** WHAT IS EXPECTED **
Output the material from the line containing "Click folder icon" up to and including the line containing "Action: 71,37", reproducing each line without any change. Omit the pictures from your answer.

** TASK MATERIAL **
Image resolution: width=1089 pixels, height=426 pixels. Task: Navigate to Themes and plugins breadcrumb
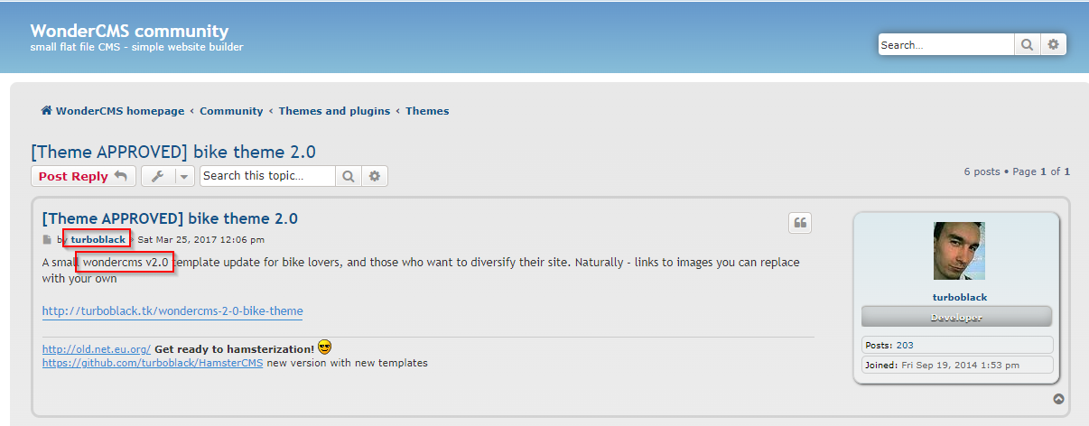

* * *

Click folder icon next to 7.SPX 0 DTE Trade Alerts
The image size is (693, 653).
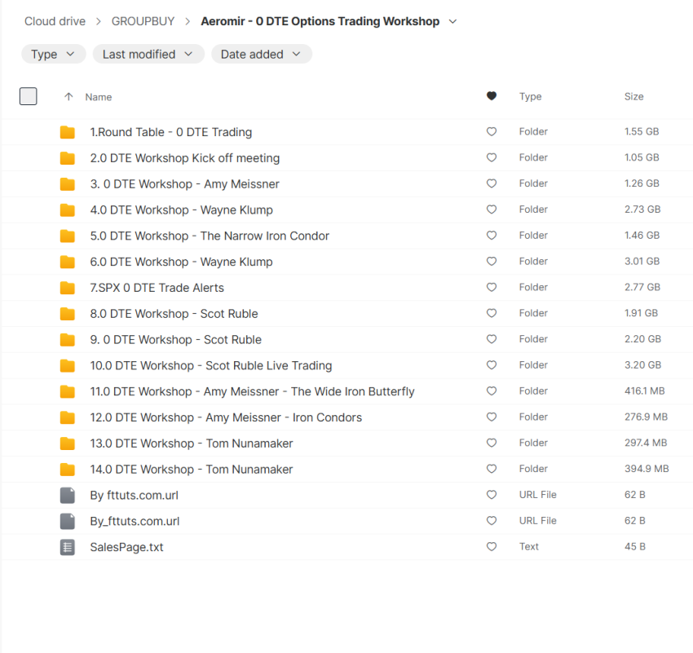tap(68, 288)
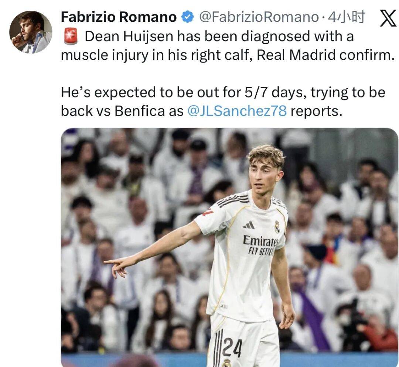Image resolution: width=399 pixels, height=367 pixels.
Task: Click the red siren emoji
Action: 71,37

** COMPLETE ANSWER **
Click folder icon next to 7.SPX 0 DTE Trade Alerts
The image size is (693, 653).
tap(68, 288)
Image resolution: width=399 pixels, height=367 pixels.
Task: Click the red siren emoji
Action: 71,37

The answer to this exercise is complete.